-- EXTRACT PROVIDED --
○ ○ ○

Tell me about your studio and how you use it. It looks quite compact.
It’s in Dalston in East London. It’s in a kind of shared work space with two other artists. I go there every day. I get there at 8:30 a.m., basically trying to keep office hours and make all my work either there or sitting in local coffee shops drawing in my notebooks.
At the end of the day, I like to lock the door and come home and pretend that I have a real job.
Is it strange to work in a space with two other people?
No, I’ve always shared a work space. I guess because I’m a kind of a morning person, I get a couple of hours often on my own at the beginning of the day to gather my thoughts, which I like, but I like having other activity going on around me. The other guys are an illustrator and a designer. It’s great to have somebody to bounce ideas off and ask for help. I’m quite colorblind. So when I’m coloring, I often have to say, “Is this person’s skin color natural? It hasn’t gone to green or anything?”
Are you literally colorblind?
I’m not the sort of extreme colorblind where you only see black and white, but I have red-green color blindness, so I can get lime green and beige mixed up and other things like that. I’ve had to work out ways of making sure I don’t mess that up.
It looks like a very organized space, and made me think of your style too, which is quite clean. Is that an insight into your mind?
I guess my process is that there isn’t a lot of flailing around and throwing paint at walls and stuff. It’s all happening on quite a small scale with a pen and a notebook. So the work space is quite like an office in a way, more than an artist’s studio.
What kind of books do you like to keep there? Is it OK to have other people who are working in the same medium?
At the studio, I have lots of illustrated books by people working in the same medium. And, you know, I do sometimes like to flick through and see if some little thing from, like, an Edward Gorey book or one of my other illustration heroes will inspire me in that moment. I have other things around me, little toys and little models I made out of Lego there, and my own drawings pinned on the walls. I guess it’s just trying to keep a bit of visual excitement around me.
I can see the Lego influence in your work.
As a kid, I was slightly obsessed by Lego and I think it’s wired my brain, even in the drawing. I think what I really like about Lego is that the pieces are so sort of beautiful and well made, you almost can’t fail to make something lovely out of them. And in a way my drawing is not about virtuoso movement on the page. It’s about taking simple elements and piling them up and building them into stories.
You mentioned Gorey. Who are the other people you would claim as illustration inspiration or predecessors?
Well, I love Edward Gorey. I love Gary Larson’s Far Side cartoons. Also an inspiration for my drawing is my dad, who was an architect. As a kid, there was always paper around. I’d go and visit him in his office and see him drawing on the drawing board with a ruler and a pen. I think my cartooning is kind of like, I saw him drawing all day and thought, “That looks lovely,” and then I saw him go into a building site and arguing with a builder, and I thought, “That looks awful.” I basically wanted to find a job where I could do the drawing without having to shout at anybody.
The drawers look very much like an architect’s big long drawers.

○ ○ ○

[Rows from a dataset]
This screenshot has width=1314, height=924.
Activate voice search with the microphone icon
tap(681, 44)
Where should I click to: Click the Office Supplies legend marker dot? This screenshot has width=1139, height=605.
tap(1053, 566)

○ ○ ○

-- TASK SET --
**A.** List the things that, according to the studio interview, the artist keeps around them at the studio.
**B.** In the studio interview, which two colors does the artist say they can mix up because of red-green color blindness?

-- SOLUTIONS BELOW --
**A.**
- Illustrated books by people working in the same medium
- Little toys
- Little models made out of Lego
- The artist's own drawings pinned on the walls

**B.** Lime green and beige.